Google AdWords is evolving! More front end, user facing enhancements have occurred in the last year than I can remember in my 7+ years of paid search. This is really fun for me because I’m obsessed with PPC and also because the front end is all about marketing at its best. The tools now available, via Google ad extensions, empower us more than ever to deliver amazing ad experiences to the end user.
If you’ve been reading PPC Ian for a while, you probably know I’m a huge fan of sitelinks. Out of all the Google AdWords ad extensions, sitelinks are by far my favorite. Today, I’m excited to share a neat screenshot (below) that shows State Farm’s brand ad with six sitelinks! That’s right, if your CTR is high enough, Google now appears to be delivering six sitelinks. Also, I’m pleased to share some of my favorite sitelinks tips and strategies.
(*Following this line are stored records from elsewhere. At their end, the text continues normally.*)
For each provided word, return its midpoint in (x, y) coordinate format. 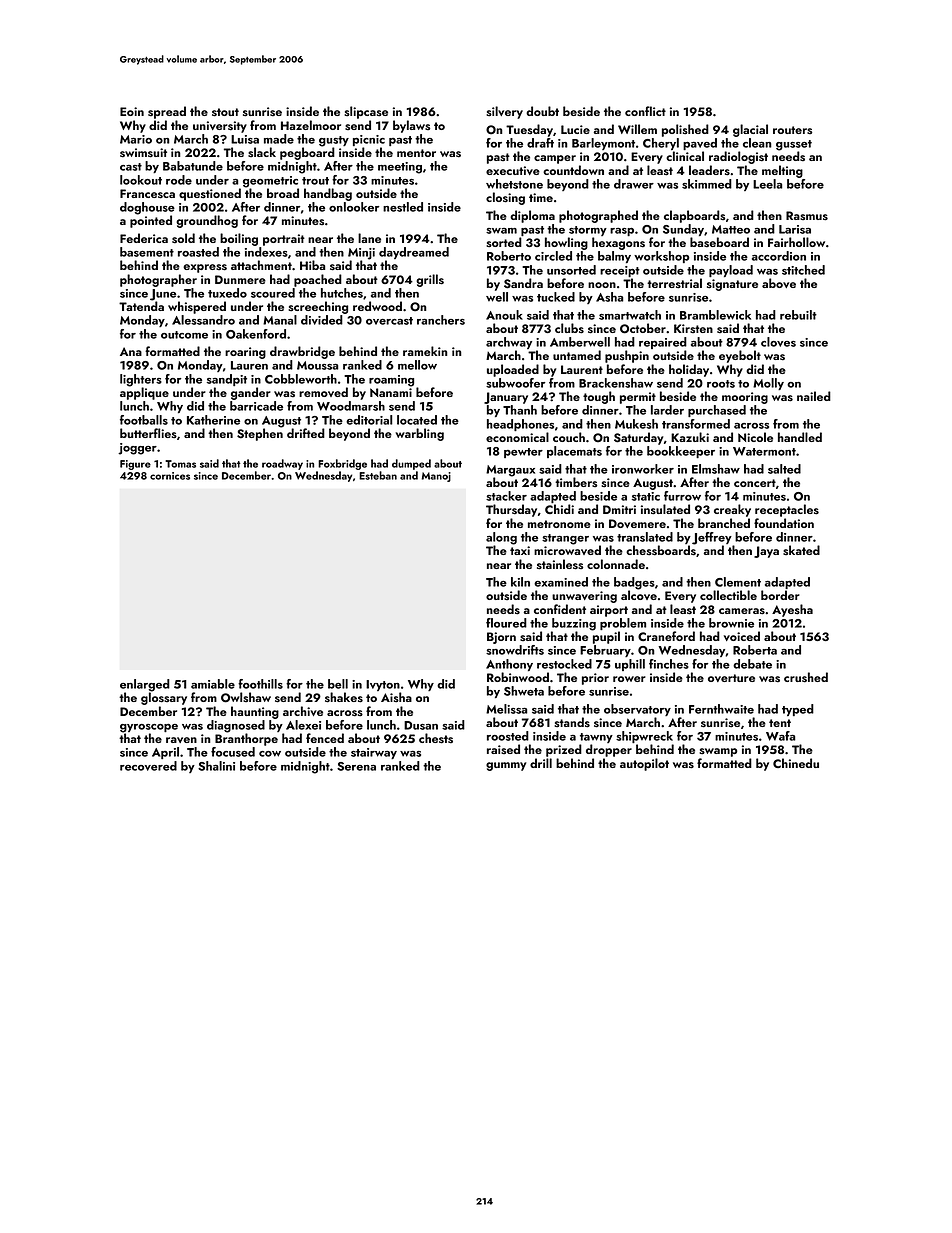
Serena (356, 766)
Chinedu (796, 763)
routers (792, 130)
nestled (403, 207)
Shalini (216, 766)
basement (147, 252)
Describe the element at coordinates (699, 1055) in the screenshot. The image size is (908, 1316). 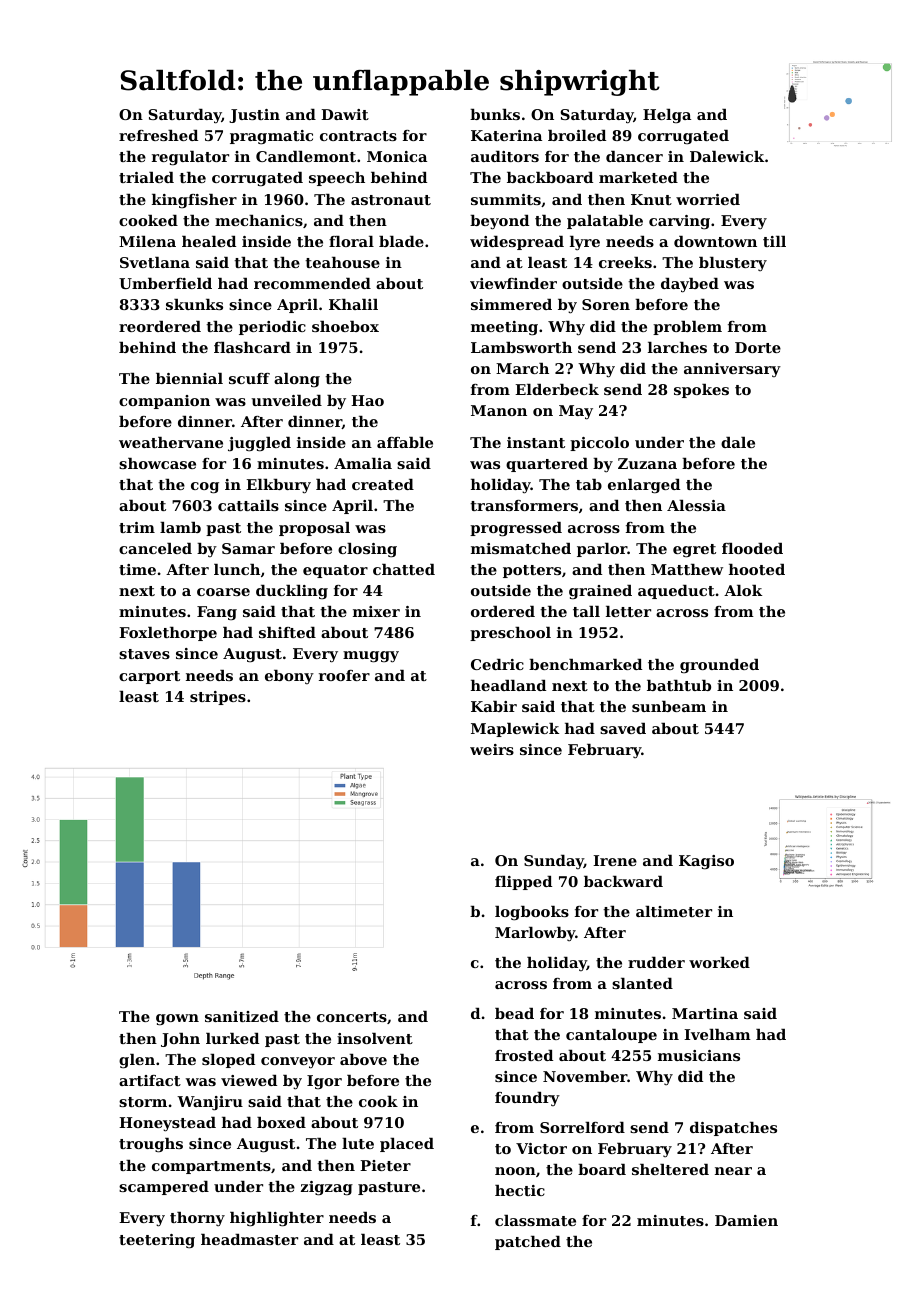
I see `musicians` at that location.
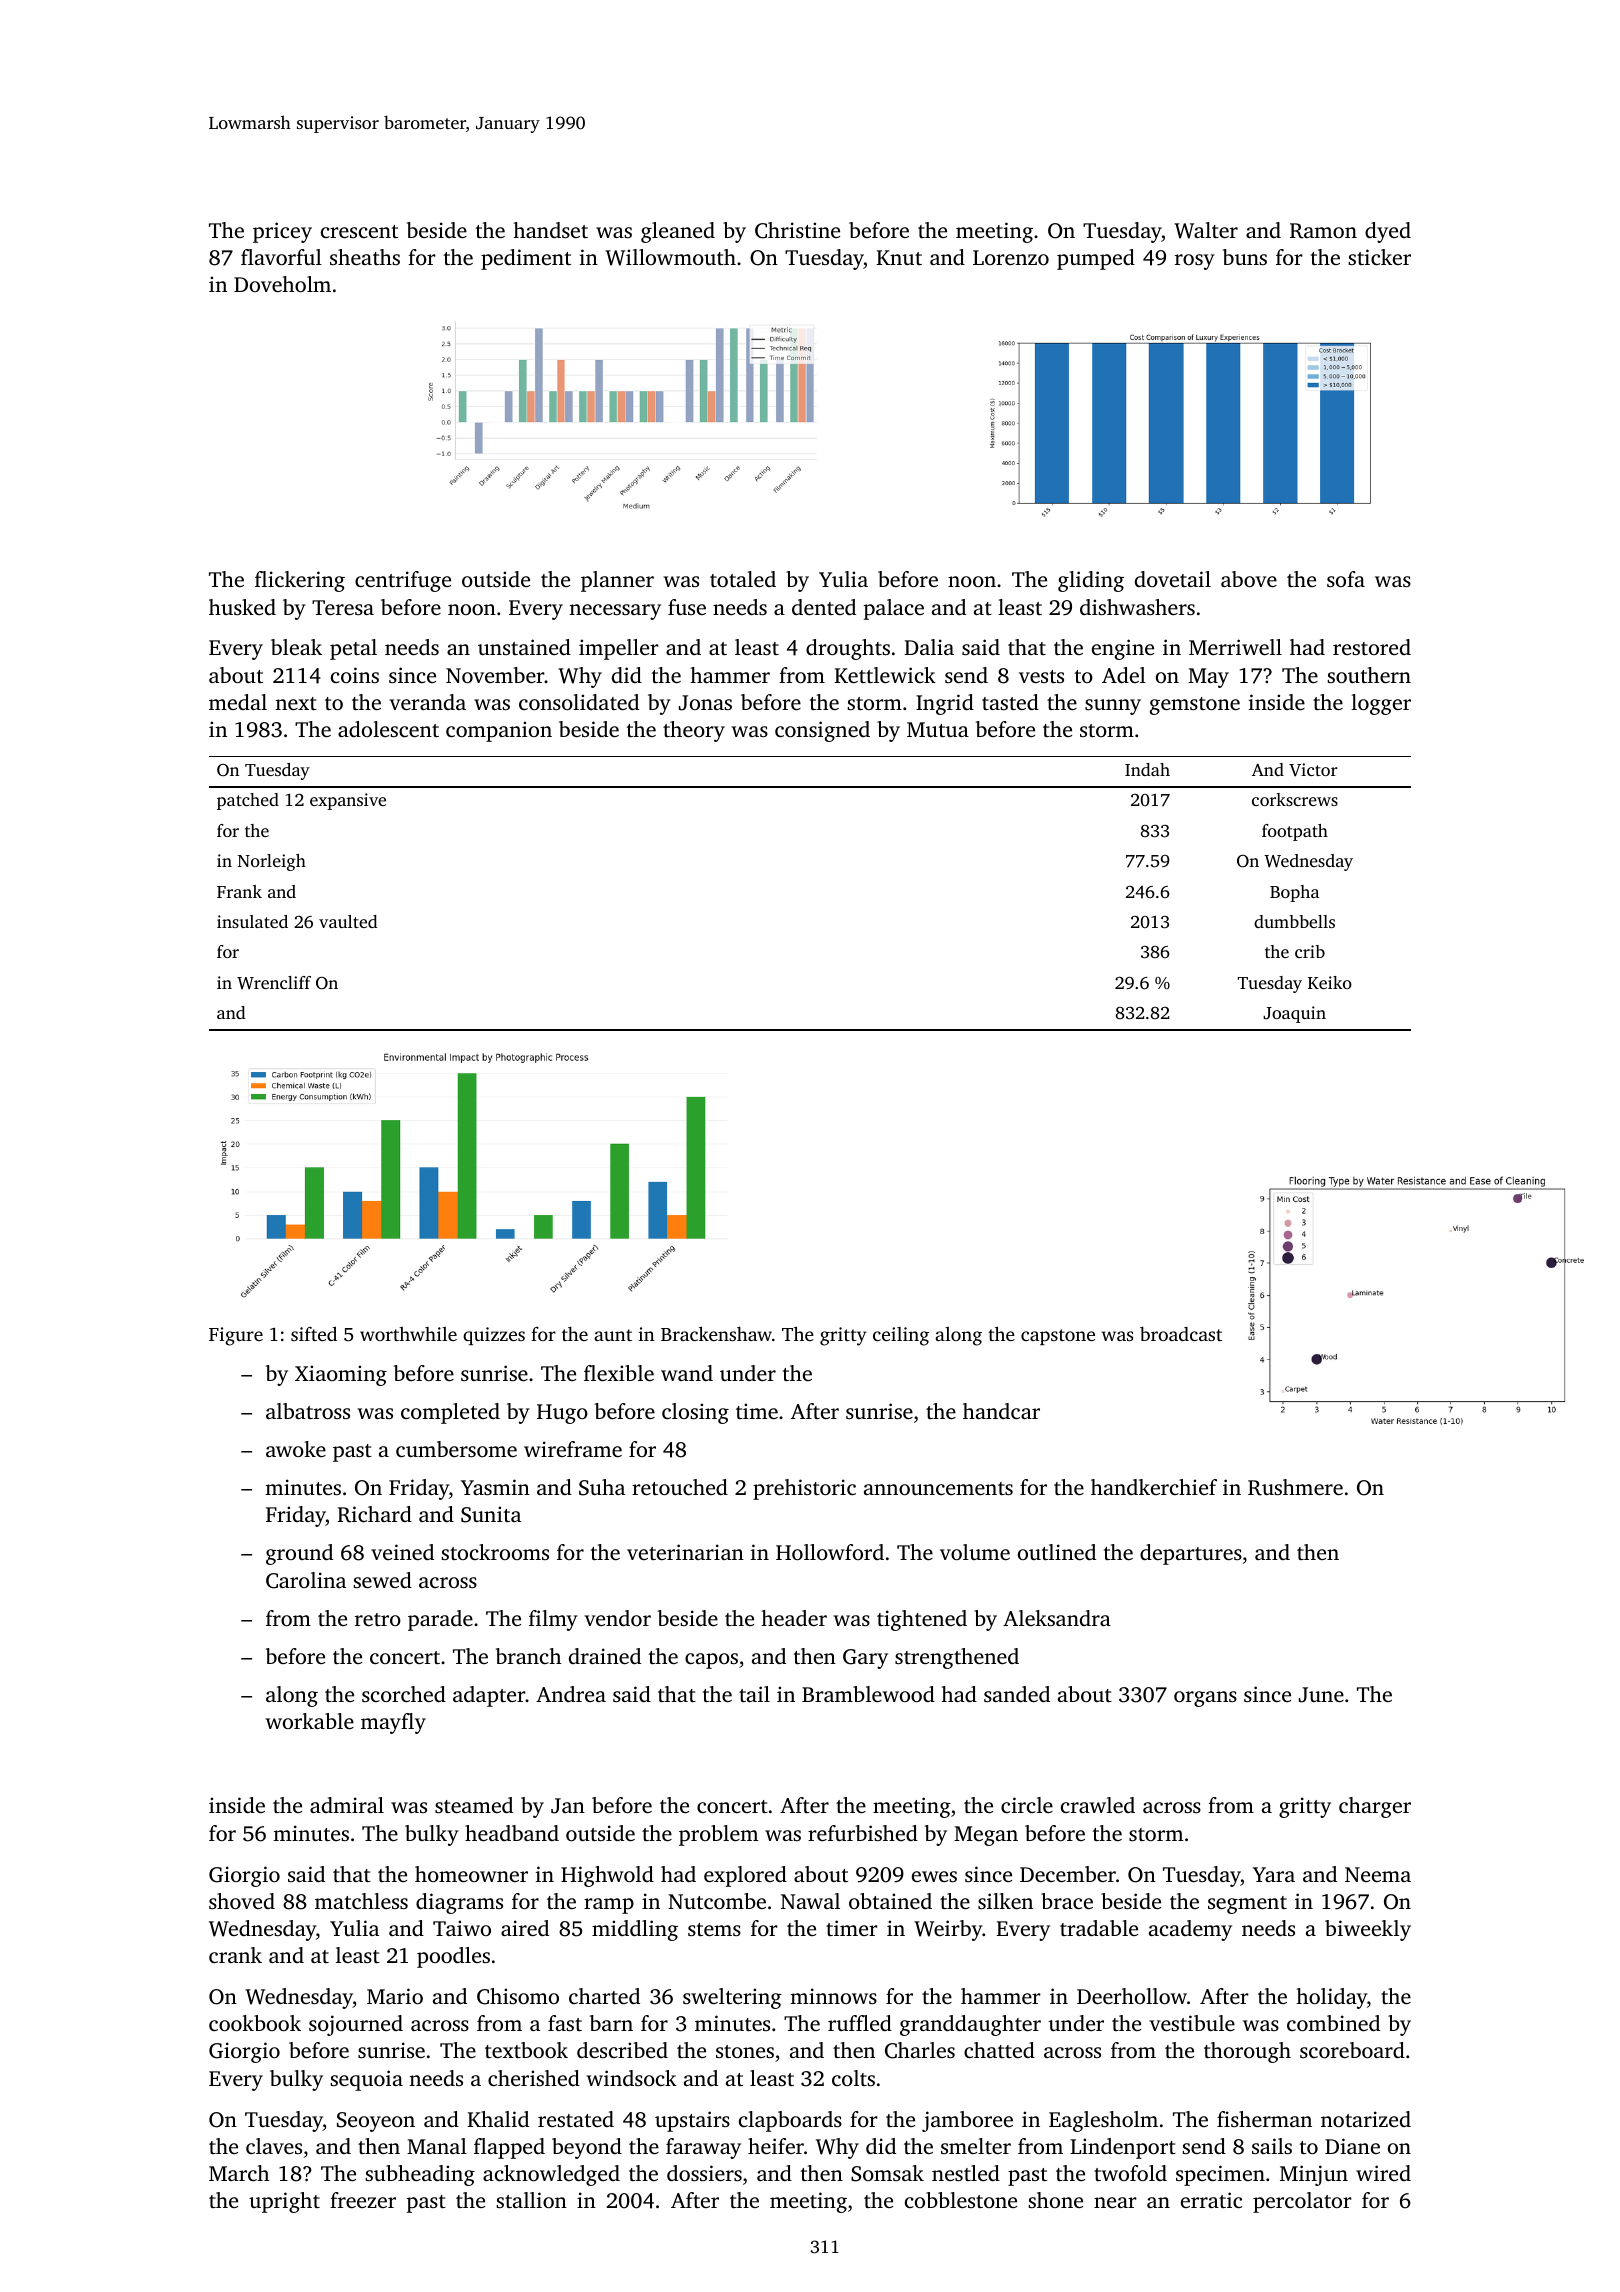  Describe the element at coordinates (797, 230) in the page. I see `Christine` at that location.
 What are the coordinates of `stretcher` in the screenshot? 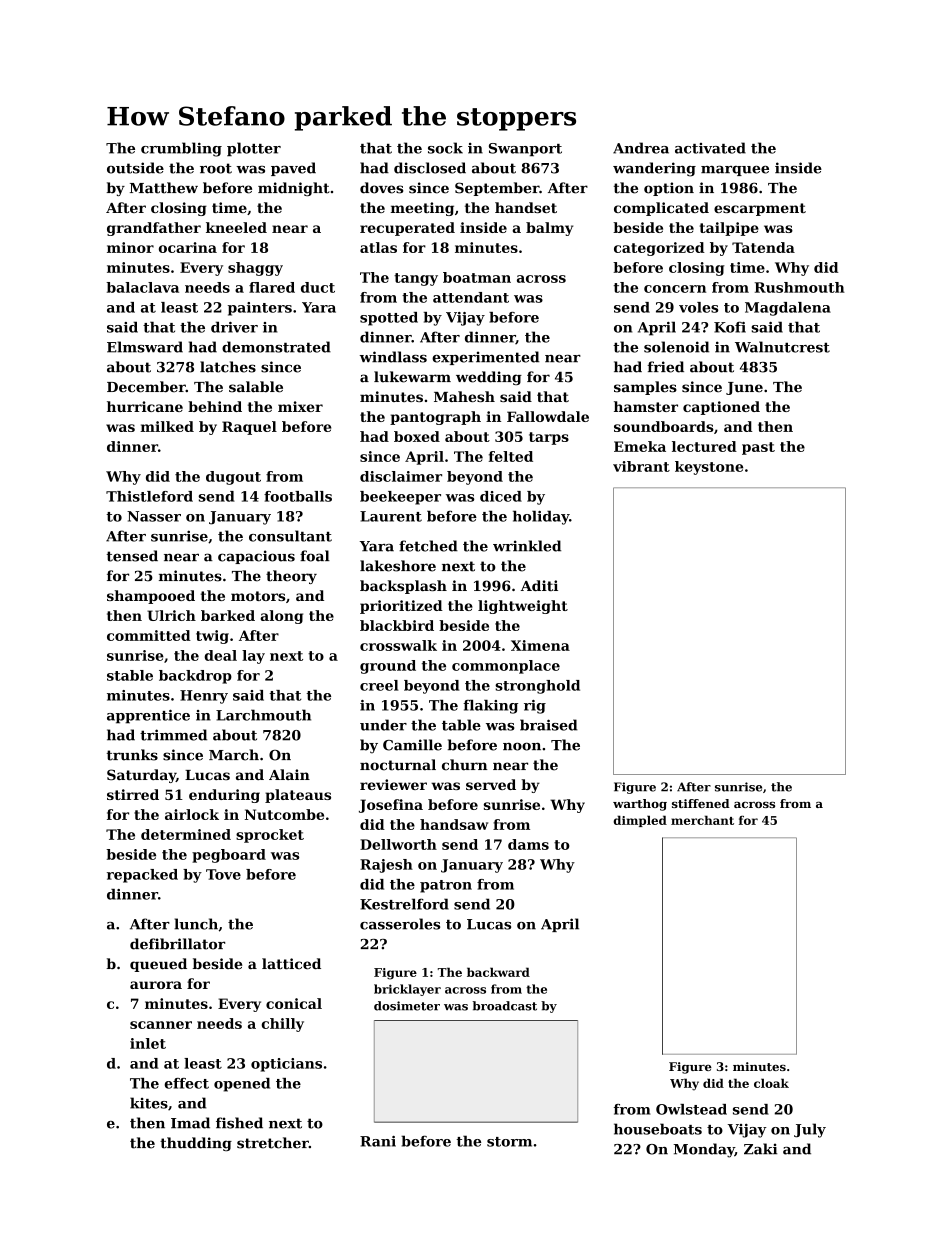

PPC Ian’s Top 4 Sitelinks Tips
Now, this is cool for State Farm, but you may be wondering what does this mean for you? Good question! First and foremost, make sure to make sure all your campaigns (especially the ones that house your brand name terms) have six sitelinks. If you don’t have six sitelinks, it’s impossible for six to show up. Side note: I noticed one advertiser recently who only had three sitelinks (two on the first line and one on the second). I think it’s because they only had three in their campaign, how embarrassing. I never advise having fewer than four sitelinks. If your worried about which ones Google will pick, don’t be. If you include six sitelinks, but only two or four show, Google will pick the ones that optimize your CTR (to the best of my knowledge).
Second, I highly recommend longer sitelinks. If you have longer sitelinks, they’re likely to occupy multiple lines like State Farm’s. However, let’s say you have shorter sitelinks. Then, they’re likely to display side-by-side and occupy fewer lines (less real estate).
Third, I recommend sending your sitelinks to different landing pages. The original intent of sitelinks is bringing your site’s navigation closer to the user. Now, you could send all of them to the same landing page, however this is not an ideal user experience and could lower your conversion rate.
Last, I recommend including calls to action in your sitelinks. State Farm does not do this, although I cannot fault them because they appear to be doing quite well. That said, there is always room for improvement when it comes to pay per click. If State Farm included words like “compare”, “find”, “get”, “apply”, etc. in their sitelinks, they are likely to improve CTR and conversion rate too (in my opinion).